**WORK ITEM:** Each line below from the one containing "Over ons (974, 1232)" through the one containing "Buitenlands (619, 83)" should be output exactly as it stands, and no other line should appear.

**ENTRIES PROVIDED:**
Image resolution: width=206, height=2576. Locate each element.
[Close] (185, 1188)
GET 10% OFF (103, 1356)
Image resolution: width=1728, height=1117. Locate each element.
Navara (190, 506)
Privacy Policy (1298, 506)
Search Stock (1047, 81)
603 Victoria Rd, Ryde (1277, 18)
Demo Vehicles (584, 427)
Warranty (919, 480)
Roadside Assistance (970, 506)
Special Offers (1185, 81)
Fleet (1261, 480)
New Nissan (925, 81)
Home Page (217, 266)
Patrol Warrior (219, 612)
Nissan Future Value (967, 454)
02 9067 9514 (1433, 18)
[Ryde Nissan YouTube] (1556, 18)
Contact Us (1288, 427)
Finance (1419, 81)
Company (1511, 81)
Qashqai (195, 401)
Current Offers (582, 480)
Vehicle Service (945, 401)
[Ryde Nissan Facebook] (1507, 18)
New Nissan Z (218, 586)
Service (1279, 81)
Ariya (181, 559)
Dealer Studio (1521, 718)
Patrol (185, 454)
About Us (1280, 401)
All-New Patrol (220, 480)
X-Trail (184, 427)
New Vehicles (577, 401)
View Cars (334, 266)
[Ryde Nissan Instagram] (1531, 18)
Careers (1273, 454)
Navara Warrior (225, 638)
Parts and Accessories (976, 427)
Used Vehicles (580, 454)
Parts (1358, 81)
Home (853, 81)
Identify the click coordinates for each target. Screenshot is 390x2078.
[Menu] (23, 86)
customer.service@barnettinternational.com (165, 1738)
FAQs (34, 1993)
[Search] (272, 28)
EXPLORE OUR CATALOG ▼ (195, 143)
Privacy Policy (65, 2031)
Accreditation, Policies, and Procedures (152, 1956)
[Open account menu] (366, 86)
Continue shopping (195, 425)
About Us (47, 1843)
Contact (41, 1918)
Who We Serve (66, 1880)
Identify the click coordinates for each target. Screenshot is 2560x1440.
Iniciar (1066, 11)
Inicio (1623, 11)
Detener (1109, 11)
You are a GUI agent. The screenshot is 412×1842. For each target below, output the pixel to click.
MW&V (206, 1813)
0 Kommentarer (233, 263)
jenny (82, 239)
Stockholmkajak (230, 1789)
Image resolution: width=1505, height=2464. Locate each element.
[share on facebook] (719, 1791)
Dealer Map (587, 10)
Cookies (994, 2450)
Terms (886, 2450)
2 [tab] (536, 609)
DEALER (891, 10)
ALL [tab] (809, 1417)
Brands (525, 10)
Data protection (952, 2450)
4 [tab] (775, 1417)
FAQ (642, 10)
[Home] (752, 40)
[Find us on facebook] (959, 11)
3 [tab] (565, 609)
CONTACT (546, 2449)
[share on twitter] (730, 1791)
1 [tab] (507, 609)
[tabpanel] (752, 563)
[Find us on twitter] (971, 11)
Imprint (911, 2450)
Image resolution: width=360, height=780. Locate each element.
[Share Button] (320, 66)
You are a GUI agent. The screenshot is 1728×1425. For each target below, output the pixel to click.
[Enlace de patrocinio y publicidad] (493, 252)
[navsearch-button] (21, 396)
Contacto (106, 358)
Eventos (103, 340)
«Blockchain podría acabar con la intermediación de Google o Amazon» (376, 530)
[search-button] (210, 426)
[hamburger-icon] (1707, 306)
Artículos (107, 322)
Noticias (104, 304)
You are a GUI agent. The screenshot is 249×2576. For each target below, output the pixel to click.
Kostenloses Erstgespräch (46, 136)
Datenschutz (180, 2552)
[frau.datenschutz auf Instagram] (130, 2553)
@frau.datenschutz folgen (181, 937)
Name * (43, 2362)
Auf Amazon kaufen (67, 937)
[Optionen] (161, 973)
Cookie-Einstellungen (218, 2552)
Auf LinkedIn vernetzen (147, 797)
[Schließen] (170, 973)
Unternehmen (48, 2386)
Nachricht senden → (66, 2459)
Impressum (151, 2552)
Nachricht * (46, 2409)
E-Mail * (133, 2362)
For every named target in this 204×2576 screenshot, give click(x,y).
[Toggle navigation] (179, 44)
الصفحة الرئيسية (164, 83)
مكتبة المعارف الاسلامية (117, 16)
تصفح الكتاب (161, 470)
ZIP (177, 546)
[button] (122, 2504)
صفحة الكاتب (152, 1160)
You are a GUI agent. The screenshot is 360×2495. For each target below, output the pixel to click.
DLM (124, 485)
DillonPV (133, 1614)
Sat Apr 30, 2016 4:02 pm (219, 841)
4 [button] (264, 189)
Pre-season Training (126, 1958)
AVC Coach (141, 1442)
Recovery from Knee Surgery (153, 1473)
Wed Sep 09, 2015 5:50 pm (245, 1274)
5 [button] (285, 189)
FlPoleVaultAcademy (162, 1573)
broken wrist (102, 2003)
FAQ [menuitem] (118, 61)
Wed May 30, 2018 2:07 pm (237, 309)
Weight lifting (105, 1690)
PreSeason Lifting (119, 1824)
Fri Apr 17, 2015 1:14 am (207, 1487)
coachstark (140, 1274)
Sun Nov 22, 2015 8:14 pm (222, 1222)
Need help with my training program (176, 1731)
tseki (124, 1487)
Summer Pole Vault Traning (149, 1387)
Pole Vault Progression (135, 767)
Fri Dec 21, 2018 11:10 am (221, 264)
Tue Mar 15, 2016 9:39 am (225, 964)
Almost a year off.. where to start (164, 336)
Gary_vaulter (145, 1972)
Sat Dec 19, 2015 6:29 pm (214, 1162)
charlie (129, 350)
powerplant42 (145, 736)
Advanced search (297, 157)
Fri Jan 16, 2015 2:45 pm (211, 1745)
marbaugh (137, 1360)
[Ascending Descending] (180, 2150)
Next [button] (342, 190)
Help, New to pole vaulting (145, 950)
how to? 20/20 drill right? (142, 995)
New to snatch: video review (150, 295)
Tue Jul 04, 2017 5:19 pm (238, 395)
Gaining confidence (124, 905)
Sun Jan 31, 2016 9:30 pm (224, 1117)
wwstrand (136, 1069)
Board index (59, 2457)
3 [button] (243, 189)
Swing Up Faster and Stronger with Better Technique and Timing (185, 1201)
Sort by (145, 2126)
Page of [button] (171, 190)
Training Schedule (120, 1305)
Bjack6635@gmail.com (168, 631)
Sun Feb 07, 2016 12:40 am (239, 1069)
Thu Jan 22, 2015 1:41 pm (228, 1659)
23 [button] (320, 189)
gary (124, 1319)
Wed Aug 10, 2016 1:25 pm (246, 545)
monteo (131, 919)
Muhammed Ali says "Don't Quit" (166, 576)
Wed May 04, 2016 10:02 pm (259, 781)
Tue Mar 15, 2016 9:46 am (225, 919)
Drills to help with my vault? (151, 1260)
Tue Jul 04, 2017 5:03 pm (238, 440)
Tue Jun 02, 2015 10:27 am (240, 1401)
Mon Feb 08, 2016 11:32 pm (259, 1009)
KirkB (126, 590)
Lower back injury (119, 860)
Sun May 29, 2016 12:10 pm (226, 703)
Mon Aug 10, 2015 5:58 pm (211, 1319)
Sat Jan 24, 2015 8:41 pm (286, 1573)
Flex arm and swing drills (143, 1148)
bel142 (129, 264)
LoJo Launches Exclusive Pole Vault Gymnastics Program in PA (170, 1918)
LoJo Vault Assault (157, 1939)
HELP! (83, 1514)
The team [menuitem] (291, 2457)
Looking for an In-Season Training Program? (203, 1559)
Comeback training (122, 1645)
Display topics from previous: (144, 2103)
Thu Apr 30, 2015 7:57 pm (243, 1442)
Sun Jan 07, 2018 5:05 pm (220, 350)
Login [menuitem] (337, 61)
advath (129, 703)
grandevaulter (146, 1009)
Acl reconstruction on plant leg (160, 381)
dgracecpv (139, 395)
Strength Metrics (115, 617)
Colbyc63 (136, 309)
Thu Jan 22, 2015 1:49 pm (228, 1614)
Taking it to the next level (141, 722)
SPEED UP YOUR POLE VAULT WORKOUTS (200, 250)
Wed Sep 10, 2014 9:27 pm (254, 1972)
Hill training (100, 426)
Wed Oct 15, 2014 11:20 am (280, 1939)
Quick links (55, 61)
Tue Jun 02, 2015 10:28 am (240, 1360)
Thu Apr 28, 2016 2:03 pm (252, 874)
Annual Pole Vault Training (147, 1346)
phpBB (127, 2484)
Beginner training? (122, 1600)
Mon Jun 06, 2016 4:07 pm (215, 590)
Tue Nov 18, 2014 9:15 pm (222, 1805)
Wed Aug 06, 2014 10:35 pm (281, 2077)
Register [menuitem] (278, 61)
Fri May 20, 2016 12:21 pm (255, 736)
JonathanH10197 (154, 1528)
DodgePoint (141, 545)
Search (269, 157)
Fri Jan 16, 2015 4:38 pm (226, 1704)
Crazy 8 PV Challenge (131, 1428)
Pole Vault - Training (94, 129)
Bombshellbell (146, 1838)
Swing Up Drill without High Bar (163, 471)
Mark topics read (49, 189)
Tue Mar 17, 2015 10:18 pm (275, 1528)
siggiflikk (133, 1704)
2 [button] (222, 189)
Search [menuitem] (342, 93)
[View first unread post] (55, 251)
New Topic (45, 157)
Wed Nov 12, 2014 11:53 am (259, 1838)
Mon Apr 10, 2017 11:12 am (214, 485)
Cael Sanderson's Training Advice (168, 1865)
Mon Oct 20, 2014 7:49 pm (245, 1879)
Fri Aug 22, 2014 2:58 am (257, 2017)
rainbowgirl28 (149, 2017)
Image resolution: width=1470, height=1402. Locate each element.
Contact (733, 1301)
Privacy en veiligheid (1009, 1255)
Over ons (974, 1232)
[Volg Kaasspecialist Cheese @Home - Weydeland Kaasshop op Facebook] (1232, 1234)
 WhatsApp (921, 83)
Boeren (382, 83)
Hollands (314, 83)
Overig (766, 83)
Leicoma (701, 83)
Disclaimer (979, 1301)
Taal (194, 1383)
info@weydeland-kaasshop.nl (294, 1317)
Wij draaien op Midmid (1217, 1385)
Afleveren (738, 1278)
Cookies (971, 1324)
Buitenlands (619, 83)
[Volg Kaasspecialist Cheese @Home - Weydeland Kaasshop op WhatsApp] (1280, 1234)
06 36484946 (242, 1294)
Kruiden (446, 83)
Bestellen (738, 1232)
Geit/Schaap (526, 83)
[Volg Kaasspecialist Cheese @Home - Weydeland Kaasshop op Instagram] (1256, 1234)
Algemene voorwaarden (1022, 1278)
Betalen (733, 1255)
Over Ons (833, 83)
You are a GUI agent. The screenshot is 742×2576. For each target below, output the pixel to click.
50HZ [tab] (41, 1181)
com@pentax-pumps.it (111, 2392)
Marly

**EXERCISE RESULT:**
Over ons (974, 1232)
[Volg Kaasspecialist Cheese @Home - Weydeland Kaasshop op Facebook] (1232, 1234)
 WhatsApp (921, 83)
Boeren (382, 83)
Hollands (314, 83)
Overig (766, 83)
Leicoma (701, 83)
Disclaimer (979, 1301)
Taal (194, 1383)
info@weydeland-kaasshop.nl (294, 1317)
Wij draaien op Midmid (1217, 1385)
Afleveren (738, 1278)
Cookies (971, 1324)
Buitenlands (619, 83)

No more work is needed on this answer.